The jdk1.6.0_20 install please.

Can you also remove the "c:\program files" java location from the PATH environment variable and replace it with the "c:\java" one.  

thanks, this is very helpful
Comment 10 Eclipse Webmaster CLA 2010-10-22 13:25:30 EDT
Done.

-M.
Comment 11 Kim Moir CLA 2010-10-22 15:04:25 EDT
Thanks for the changes!

The network problems wrt to dev.eclipse.org have appeared again. The build just hangs...

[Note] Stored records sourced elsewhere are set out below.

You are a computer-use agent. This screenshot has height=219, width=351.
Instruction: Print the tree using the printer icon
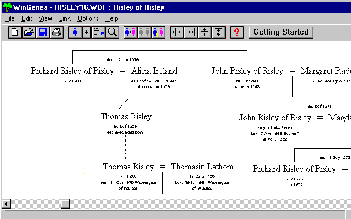(x=57, y=32)
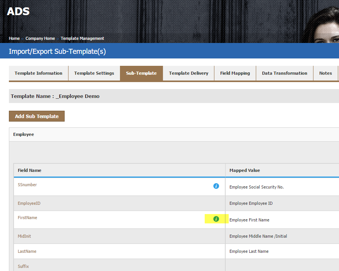Image resolution: width=339 pixels, height=271 pixels.
Task: Switch to the Template Information tab
Action: click(38, 73)
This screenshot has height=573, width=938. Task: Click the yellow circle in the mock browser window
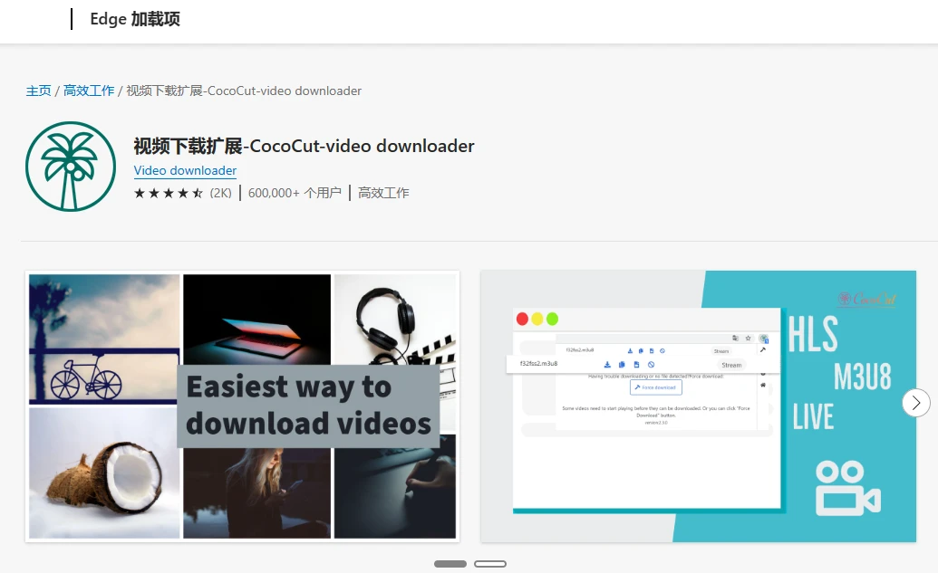(x=537, y=319)
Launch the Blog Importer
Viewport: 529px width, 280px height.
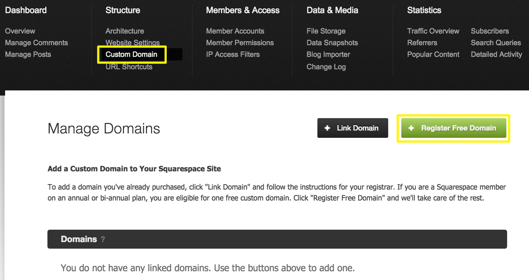click(x=328, y=54)
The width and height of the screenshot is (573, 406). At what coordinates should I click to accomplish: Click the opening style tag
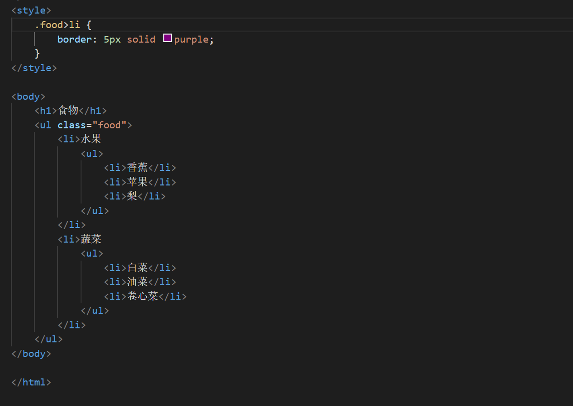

https://hudson.eclipse.org/hudson/job/eclipse-JUnit/97/console
Comment 12 Kim Moir CLA 2010-10-25 11:21:20 EDT
The windows slave seems to be offline again, could you please bring it back online.
Comment 13 Eclipse Webmaster CLA 2010-10-25 11:25:16 EDT
I've restarted the slave.  Not sure what's the source of the network issues though.

-M.
Comment 14 Kim Moir CLA 2010-10-26 15:19:32 EDT
I've successfully run our JUnit tests on the windows slave. Thanks for your help!  One question:  How much CPU and memory does the Windows 7 virtual instance have?  If I run jobs on both Windows hudson instances, I assume we still have the same amount of resources and this won't make things faster.  Is that correct? (The tests take about as long to complete as they do on our test box here so I'd like to make them faster).
Comment 15 Eclipse Webmaster CLA 2010-10-26 15:31:09 EDT
Right now it has 2 cpus and 2G of ram.  More ram I can provide, but I don't have any cpus to spare.

-M.
Comment 16 Kim Moir CLA 2010-10-26 15:53:32 EDT
Today at IBM we have two Windows JUnit machines.  Each have 3GB of RAM.  So if the eclipse.org Windows 7 install could have >= 6GB of RAM, we could see how much faster the tests run.  I assume this requires bringing down the Hudson install so if you do this could you wait until my current job has finished since I'd like to check the test results.  They have been running for four hours already :-)
Comment 17 Eclipse Webmaster CLA 2010-10-27 09:52:12 EDT
I've upped the ram to 8G and restarted things.

-M.
Comment 18 Kim Moir CLA 2010-10-28 16:58:00 EDT
Seems to be having a network issue again

https://hudson.eclipse.org/hudson/view/Eclipse%20and%20Equinox/job/eclipse-JUnit/116/console
Comment 19 Kim Moir CLA 2010-11-05 11:09:02 EDT
Windows slave seems to be having a network issue again - could you restart it?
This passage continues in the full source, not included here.